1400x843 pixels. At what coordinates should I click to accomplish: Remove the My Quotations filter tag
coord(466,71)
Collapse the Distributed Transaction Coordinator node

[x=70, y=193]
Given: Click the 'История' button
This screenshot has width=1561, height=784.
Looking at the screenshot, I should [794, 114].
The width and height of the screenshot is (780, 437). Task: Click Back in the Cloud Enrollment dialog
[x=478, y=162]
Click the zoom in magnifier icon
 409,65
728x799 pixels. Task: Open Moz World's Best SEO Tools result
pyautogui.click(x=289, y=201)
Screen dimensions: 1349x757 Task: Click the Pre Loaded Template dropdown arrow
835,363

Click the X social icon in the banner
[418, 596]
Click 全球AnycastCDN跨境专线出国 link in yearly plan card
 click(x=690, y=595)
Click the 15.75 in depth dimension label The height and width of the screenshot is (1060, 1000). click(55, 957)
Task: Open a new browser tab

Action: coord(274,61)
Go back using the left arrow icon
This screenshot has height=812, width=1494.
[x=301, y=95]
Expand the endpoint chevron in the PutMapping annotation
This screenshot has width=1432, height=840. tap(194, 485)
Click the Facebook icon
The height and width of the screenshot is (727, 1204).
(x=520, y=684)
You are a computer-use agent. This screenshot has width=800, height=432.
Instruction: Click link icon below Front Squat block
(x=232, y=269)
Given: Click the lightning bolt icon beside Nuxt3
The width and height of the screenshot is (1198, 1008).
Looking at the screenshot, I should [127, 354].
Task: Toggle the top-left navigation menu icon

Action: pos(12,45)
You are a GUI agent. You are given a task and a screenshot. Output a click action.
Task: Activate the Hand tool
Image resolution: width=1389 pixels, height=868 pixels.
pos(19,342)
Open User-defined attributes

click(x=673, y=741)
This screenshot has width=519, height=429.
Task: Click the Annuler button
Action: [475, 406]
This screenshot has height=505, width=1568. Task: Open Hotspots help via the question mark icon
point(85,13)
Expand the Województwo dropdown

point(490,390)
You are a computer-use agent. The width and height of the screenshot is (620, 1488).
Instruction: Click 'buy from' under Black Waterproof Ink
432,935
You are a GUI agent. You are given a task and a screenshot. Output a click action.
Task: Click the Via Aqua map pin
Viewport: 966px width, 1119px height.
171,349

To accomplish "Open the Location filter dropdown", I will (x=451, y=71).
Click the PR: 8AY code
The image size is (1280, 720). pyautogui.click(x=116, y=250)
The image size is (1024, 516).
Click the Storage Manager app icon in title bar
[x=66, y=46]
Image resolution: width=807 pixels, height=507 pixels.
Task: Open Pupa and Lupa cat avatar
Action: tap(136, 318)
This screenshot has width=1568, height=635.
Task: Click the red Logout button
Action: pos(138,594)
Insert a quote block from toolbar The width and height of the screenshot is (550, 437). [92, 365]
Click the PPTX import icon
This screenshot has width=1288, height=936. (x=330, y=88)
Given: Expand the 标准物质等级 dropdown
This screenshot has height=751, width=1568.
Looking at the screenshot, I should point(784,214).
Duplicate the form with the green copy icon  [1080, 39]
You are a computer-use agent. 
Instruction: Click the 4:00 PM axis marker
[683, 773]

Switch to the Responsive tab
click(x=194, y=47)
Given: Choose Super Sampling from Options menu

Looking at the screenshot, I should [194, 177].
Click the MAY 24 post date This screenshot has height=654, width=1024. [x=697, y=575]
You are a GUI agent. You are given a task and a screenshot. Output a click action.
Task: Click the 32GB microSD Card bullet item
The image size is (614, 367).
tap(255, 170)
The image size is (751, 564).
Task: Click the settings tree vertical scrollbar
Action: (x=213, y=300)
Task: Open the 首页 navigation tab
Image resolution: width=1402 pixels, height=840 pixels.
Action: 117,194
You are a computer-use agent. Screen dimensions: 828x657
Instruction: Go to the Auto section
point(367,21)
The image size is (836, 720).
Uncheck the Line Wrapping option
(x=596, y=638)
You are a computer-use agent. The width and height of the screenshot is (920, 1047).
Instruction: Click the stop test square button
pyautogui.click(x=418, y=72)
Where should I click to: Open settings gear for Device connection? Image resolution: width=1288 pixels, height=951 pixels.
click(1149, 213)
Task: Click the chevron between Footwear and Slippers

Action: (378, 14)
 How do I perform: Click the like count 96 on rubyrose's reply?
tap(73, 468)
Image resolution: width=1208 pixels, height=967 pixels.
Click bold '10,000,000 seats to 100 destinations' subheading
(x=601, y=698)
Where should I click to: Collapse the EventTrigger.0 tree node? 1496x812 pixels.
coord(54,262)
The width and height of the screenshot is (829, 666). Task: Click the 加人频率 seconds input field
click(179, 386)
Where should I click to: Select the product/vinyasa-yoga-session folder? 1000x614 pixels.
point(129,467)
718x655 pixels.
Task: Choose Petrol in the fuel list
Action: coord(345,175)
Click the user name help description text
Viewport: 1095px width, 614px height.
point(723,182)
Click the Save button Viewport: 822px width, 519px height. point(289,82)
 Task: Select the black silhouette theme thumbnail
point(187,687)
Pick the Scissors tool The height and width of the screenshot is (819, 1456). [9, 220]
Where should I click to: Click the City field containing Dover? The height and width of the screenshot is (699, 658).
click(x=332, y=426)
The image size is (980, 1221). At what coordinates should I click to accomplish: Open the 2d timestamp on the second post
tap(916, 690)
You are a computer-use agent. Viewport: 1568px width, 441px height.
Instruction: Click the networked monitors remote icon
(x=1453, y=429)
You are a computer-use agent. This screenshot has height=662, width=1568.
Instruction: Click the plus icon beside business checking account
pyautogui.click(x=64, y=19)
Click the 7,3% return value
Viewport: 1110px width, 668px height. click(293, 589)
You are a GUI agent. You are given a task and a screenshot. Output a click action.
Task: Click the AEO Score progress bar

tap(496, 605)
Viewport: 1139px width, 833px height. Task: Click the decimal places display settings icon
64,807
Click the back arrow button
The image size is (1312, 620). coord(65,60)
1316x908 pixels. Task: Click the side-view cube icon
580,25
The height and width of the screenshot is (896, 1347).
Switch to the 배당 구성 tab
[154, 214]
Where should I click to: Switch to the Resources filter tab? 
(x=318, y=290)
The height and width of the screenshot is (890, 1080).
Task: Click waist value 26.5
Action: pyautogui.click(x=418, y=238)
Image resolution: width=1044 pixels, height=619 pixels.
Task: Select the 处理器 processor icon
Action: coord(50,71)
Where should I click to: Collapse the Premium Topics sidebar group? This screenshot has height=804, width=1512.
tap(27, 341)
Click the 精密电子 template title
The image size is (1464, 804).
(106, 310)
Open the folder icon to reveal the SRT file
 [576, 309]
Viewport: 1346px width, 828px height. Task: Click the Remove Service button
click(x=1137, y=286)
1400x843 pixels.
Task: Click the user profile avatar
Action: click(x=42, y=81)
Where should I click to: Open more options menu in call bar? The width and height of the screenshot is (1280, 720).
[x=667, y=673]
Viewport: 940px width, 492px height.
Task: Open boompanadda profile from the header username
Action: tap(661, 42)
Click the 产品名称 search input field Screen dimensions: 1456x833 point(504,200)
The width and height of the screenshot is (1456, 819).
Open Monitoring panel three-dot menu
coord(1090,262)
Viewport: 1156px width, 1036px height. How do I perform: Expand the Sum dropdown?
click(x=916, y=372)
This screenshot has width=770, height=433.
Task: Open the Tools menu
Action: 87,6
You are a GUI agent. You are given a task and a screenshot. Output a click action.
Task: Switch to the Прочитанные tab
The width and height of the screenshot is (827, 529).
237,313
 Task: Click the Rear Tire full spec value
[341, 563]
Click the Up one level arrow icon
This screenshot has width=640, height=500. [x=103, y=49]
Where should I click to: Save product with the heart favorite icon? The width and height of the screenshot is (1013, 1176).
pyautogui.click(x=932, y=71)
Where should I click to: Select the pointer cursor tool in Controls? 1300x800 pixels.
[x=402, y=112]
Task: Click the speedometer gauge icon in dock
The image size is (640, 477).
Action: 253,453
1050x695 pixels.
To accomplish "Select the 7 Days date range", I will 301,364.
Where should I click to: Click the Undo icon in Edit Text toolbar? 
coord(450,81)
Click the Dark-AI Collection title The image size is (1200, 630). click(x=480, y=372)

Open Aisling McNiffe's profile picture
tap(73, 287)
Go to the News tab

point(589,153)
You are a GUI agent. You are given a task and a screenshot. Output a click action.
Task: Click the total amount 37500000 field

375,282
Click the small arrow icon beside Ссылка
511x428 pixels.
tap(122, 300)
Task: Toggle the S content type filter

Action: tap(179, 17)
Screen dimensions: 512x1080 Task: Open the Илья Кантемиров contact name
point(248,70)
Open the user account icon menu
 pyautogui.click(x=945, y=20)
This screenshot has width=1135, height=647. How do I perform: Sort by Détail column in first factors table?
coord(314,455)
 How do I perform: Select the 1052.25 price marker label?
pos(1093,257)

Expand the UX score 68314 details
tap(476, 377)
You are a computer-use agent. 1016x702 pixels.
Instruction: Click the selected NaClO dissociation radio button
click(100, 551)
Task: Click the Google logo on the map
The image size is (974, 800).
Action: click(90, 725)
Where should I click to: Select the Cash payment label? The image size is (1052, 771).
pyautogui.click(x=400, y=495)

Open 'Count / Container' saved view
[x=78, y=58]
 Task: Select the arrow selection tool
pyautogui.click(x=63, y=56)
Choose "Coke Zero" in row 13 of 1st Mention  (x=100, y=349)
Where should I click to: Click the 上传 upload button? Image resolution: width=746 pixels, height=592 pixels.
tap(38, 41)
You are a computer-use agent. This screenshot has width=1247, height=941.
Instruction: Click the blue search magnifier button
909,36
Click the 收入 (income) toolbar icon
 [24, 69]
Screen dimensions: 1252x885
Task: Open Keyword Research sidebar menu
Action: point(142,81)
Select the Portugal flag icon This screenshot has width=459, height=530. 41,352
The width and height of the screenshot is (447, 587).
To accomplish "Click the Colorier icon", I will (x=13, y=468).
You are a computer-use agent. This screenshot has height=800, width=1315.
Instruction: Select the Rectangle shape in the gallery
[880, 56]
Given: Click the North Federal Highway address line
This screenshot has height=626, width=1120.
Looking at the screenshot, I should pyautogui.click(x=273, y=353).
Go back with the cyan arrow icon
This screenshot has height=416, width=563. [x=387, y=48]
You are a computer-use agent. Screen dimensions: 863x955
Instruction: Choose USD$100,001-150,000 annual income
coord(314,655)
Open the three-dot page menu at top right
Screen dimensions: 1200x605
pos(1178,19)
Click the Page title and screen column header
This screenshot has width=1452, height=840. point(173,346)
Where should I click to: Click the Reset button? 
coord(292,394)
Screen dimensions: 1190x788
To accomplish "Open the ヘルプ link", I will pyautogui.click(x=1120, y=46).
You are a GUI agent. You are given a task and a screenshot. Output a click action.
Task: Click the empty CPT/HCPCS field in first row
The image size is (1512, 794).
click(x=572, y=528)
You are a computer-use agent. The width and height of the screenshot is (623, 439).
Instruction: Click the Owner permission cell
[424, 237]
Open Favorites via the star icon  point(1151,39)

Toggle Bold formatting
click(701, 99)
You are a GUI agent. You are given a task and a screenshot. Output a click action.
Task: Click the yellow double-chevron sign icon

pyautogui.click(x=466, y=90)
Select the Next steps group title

* _SHORT PROBLEM_: Extract the part of the items that opens with the line containing "Task: Click the chevron" and closes with the line containing "coord(54,262)", copying every line exactly as it appears.

* _TASK SOLUTION_:
Task: Click the chevron between Footwear and Slippers

Action: (378, 14)
 How do I perform: Click the like count 96 on rubyrose's reply?
tap(73, 468)
Image resolution: width=1208 pixels, height=967 pixels.
Click bold '10,000,000 seats to 100 destinations' subheading
(x=601, y=698)
Where should I click to: Collapse the EventTrigger.0 tree node? 1496x812 pixels.
coord(54,262)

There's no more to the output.